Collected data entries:

◇ ◇ ◇ ◇

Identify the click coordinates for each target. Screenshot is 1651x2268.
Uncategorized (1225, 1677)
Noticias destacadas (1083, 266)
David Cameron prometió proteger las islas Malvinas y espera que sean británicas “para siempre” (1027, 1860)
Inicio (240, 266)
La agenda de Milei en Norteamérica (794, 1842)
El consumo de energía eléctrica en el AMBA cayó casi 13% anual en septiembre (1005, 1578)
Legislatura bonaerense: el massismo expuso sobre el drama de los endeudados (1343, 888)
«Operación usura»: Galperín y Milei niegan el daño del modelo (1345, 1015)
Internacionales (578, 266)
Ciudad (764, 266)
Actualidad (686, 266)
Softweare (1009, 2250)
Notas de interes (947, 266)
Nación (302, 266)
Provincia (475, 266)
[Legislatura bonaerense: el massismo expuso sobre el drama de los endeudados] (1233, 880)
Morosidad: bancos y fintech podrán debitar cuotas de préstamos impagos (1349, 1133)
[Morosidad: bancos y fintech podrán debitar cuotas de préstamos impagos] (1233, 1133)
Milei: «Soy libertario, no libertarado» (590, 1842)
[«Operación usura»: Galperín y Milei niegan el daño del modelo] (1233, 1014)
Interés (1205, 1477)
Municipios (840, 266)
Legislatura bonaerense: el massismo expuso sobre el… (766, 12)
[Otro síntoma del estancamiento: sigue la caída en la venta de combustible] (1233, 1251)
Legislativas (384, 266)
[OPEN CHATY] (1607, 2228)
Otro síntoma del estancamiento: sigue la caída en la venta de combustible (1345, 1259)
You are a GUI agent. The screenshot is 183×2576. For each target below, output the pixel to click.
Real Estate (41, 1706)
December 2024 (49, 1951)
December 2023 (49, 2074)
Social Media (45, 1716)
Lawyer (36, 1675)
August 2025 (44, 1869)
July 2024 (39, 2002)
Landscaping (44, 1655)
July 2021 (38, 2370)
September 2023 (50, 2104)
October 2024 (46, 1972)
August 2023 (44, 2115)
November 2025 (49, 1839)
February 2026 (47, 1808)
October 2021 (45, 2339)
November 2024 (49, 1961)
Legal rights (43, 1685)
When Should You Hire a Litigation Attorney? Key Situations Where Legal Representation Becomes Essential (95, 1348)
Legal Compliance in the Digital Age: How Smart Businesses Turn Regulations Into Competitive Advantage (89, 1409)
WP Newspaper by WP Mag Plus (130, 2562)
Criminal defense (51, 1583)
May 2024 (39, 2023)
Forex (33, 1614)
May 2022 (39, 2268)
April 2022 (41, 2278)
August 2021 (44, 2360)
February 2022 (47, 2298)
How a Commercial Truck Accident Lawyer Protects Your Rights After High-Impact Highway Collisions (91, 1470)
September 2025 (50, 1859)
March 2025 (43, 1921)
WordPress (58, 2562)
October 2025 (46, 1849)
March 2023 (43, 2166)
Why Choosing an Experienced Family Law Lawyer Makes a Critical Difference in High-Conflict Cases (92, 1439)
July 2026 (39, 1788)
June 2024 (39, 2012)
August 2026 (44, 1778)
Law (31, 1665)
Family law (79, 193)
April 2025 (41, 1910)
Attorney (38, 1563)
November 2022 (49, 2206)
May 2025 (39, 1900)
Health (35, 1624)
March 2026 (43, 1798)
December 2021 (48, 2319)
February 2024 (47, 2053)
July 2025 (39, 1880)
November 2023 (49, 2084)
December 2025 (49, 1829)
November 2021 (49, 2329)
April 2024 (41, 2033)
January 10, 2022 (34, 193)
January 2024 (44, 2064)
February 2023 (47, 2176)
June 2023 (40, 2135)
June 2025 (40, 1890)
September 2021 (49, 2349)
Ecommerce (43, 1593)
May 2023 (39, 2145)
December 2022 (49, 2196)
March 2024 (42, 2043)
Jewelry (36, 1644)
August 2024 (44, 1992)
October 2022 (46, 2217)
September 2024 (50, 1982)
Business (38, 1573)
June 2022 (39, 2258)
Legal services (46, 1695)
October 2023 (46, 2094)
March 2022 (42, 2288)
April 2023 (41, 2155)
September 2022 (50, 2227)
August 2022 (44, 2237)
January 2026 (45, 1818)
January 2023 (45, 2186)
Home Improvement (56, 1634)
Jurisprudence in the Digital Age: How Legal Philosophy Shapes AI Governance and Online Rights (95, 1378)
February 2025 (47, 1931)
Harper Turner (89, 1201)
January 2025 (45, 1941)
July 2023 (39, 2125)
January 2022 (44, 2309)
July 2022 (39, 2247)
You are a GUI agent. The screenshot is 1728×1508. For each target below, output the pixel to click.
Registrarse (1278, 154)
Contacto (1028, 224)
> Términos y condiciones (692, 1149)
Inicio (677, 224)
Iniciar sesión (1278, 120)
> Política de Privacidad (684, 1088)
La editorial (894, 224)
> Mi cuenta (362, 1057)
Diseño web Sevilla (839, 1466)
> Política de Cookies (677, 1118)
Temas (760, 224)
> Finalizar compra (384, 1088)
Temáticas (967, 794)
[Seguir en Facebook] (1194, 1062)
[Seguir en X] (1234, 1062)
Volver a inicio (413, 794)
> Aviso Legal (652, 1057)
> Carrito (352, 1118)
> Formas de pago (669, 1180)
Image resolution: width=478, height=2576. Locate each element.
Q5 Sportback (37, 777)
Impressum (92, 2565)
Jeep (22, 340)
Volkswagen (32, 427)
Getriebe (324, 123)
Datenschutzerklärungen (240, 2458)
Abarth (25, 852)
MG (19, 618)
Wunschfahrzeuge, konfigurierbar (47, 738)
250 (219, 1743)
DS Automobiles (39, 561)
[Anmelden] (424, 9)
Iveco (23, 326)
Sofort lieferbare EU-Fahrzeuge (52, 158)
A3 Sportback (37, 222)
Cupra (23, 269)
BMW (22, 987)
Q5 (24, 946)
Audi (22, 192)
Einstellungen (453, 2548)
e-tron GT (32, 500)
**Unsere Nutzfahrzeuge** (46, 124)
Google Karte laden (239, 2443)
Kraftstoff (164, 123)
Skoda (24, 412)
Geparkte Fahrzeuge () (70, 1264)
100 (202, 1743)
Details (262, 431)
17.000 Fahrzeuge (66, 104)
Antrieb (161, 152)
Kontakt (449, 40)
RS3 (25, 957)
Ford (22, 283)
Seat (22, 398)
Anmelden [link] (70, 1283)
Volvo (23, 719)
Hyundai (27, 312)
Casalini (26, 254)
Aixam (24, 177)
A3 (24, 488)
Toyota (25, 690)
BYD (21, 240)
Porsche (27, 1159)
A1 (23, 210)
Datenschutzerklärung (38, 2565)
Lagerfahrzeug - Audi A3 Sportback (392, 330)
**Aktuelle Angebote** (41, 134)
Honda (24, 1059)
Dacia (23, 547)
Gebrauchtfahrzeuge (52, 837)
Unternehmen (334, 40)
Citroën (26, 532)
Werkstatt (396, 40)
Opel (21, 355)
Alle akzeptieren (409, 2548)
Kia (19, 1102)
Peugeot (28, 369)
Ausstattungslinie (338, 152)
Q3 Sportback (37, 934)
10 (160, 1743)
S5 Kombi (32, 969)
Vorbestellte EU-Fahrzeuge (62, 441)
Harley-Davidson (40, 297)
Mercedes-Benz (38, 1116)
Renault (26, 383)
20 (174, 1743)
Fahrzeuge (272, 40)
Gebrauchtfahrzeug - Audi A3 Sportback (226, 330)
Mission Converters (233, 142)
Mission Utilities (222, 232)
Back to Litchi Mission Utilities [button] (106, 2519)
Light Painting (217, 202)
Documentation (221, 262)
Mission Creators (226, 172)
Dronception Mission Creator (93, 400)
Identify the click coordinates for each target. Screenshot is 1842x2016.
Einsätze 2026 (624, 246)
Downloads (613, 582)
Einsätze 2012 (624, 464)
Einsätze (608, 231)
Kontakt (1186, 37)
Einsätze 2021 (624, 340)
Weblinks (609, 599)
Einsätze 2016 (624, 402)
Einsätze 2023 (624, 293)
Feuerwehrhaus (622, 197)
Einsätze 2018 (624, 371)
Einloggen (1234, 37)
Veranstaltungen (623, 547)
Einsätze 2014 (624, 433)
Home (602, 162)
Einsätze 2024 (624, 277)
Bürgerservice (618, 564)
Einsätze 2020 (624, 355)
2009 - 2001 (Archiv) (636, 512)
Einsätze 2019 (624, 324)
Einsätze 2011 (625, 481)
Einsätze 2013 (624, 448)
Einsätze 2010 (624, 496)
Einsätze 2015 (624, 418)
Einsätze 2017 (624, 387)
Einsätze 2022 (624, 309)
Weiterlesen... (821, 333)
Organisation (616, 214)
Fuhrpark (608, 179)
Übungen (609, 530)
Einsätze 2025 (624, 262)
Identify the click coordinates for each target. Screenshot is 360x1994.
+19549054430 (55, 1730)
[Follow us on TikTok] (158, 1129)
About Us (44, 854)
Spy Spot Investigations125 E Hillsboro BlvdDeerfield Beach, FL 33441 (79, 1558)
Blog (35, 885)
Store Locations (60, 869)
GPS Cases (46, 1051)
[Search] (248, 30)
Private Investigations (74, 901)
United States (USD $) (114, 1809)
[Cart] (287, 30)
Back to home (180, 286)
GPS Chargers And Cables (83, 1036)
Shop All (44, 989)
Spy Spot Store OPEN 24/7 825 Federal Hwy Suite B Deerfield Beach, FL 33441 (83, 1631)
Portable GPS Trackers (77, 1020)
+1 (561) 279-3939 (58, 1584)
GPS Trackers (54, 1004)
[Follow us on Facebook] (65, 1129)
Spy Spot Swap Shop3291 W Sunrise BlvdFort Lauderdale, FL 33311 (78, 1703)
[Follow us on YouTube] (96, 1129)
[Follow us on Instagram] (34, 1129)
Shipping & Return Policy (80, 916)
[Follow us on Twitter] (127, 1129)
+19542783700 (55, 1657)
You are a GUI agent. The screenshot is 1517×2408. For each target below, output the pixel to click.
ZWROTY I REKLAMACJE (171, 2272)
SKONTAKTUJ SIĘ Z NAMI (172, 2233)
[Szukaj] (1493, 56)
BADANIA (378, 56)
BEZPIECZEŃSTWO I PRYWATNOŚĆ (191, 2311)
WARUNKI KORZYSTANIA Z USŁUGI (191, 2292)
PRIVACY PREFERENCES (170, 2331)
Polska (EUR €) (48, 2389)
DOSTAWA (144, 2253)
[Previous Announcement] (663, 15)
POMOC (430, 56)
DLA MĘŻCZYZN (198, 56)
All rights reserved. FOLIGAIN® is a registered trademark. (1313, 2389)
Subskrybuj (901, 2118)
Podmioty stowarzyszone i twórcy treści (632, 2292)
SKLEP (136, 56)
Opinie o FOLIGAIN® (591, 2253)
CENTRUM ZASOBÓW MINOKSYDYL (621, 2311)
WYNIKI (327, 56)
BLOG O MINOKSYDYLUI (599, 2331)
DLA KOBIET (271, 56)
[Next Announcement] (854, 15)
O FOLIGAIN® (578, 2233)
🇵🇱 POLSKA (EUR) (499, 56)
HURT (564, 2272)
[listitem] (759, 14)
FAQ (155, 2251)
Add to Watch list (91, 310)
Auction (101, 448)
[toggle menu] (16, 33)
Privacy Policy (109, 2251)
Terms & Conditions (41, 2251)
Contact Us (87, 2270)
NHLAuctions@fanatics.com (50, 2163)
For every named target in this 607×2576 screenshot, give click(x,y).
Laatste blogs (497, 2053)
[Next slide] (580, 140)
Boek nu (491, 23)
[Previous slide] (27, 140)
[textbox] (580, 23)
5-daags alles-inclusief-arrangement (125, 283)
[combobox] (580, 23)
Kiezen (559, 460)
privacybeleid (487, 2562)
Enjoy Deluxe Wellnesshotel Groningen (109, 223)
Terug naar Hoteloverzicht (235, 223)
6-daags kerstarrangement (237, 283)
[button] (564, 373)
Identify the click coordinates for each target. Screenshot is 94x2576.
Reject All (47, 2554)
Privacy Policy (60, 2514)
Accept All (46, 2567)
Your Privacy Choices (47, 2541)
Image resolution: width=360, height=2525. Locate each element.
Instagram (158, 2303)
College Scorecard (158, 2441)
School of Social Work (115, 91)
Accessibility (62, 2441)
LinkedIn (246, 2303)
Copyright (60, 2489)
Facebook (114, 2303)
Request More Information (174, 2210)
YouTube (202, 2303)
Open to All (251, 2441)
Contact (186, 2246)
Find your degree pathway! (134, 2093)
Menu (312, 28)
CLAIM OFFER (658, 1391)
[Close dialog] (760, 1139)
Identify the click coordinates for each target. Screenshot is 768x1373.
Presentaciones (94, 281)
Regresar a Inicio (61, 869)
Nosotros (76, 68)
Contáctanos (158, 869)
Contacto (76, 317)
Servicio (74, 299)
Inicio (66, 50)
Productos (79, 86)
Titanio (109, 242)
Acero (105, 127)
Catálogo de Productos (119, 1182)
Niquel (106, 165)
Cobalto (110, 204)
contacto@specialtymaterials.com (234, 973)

◇ ◇ ◇ ◇

- Work order
Up to and including the line with "[Legislatura bonaerense: el", write out the records above exactly, starting from their first line.

- Result below
Identify the click coordinates for each target. Screenshot is 1651x2268.
Uncategorized (1225, 1677)
Noticias destacadas (1083, 266)
David Cameron prometió proteger las islas Malvinas y espera que sean británicas “para siempre” (1027, 1860)
Inicio (240, 266)
La agenda de Milei en Norteamérica (794, 1842)
El consumo de energía eléctrica en el AMBA cayó casi 13% anual en septiembre (1005, 1578)
Legislatura bonaerense: el massismo expuso sobre el drama de los endeudados (1343, 888)
«Operación usura»: Galperín y Milei niegan el daño del modelo (1345, 1015)
Internacionales (578, 266)
Ciudad (764, 266)
Actualidad (686, 266)
Softweare (1009, 2250)
Notas de interes (947, 266)
Nación (302, 266)
Provincia (475, 266)
[Legislatura bonaerense: el massismo expuso sobre el drama de los endeudados] (1233, 880)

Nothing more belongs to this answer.